### [WHAT TO WORK ON]
Could you set down exactly the lines of the data below, starting at the one that holds "Akceptuj wszystko (32, 2549)" and ending at the one that holds "Romet / UM Motorcycles (22, 2478)", both included, and only those?
:: EXCERPTED DATA
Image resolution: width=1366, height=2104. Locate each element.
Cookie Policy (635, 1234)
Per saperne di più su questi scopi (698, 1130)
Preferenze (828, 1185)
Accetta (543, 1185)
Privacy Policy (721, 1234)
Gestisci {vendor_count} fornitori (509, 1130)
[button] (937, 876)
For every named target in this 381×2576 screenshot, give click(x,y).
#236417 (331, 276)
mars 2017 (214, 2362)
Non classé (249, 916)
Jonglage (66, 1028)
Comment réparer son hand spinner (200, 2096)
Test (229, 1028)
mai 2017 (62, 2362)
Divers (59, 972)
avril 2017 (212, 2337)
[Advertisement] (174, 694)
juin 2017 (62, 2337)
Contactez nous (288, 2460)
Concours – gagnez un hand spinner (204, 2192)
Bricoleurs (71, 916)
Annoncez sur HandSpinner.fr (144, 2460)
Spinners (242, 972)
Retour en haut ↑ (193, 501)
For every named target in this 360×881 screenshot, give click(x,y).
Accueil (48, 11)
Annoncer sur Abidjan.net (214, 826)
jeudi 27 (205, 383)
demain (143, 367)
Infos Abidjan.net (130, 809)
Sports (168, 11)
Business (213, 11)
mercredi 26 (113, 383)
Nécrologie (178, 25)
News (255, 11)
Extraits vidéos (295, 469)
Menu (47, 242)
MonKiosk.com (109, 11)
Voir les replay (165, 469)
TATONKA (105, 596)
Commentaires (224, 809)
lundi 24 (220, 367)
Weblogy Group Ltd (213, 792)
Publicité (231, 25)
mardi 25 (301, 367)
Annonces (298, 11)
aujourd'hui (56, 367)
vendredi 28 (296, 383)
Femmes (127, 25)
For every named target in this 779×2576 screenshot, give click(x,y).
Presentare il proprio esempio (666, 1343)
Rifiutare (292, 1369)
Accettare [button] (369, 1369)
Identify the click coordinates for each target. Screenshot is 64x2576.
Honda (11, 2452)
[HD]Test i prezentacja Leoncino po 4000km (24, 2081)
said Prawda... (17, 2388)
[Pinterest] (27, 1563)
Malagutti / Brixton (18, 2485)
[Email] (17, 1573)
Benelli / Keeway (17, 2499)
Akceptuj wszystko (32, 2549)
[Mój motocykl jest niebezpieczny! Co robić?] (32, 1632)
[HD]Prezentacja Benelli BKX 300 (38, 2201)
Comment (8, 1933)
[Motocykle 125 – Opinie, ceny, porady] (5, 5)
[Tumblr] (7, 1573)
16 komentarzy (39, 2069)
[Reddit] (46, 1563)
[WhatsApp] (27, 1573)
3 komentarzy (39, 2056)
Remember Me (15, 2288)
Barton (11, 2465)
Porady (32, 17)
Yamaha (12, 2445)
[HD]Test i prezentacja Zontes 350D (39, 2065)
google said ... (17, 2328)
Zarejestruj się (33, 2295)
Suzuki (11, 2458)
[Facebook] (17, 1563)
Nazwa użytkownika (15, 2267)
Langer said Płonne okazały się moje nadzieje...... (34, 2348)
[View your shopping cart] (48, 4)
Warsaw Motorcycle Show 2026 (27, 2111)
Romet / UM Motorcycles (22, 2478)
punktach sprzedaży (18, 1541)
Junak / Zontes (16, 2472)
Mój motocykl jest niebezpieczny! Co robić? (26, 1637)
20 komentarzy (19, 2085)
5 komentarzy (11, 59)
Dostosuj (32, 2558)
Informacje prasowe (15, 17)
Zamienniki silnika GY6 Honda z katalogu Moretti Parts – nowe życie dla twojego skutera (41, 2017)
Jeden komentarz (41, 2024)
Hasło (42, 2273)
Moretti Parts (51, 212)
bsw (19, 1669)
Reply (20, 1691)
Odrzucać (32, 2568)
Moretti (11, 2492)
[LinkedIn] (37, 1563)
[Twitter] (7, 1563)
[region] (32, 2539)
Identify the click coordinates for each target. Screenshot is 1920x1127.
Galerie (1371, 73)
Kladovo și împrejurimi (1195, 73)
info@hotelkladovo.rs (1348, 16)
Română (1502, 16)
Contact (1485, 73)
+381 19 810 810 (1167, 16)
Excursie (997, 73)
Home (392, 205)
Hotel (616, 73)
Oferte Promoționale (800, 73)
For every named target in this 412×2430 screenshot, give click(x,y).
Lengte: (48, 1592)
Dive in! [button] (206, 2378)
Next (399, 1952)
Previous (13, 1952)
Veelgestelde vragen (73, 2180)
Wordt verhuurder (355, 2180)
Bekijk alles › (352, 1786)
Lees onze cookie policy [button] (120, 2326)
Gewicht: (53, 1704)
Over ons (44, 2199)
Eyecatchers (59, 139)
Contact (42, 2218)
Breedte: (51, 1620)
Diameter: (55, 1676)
::::
### [RESULT OF THE EXERCISE]
Akceptuj wszystko (32, 2549)
[Mój motocykl jest niebezpieczny! Co robić?] (32, 1632)
[HD]Prezentacja Benelli BKX 300 (38, 2201)
Comment (8, 1933)
[Motocykle 125 – Opinie, ceny, porady] (5, 5)
[Tumblr] (7, 1573)
16 komentarzy (39, 2069)
[Reddit] (46, 1563)
[WhatsApp] (27, 1573)
3 komentarzy (39, 2056)
Remember Me (15, 2288)
Barton (11, 2465)
Porady (32, 17)
Yamaha (12, 2445)
[HD]Test i prezentacja Zontes 350D (39, 2065)
google said ... (17, 2328)
Zarejestruj się (33, 2295)
Suzuki (11, 2458)
[Facebook] (17, 1563)
Nazwa użytkownika (15, 2267)
Langer said Płonne okazały się moje nadzieje...... (34, 2348)
[View your shopping cart] (48, 4)
Warsaw Motorcycle Show 2026 (27, 2111)
Romet / UM Motorcycles (22, 2478)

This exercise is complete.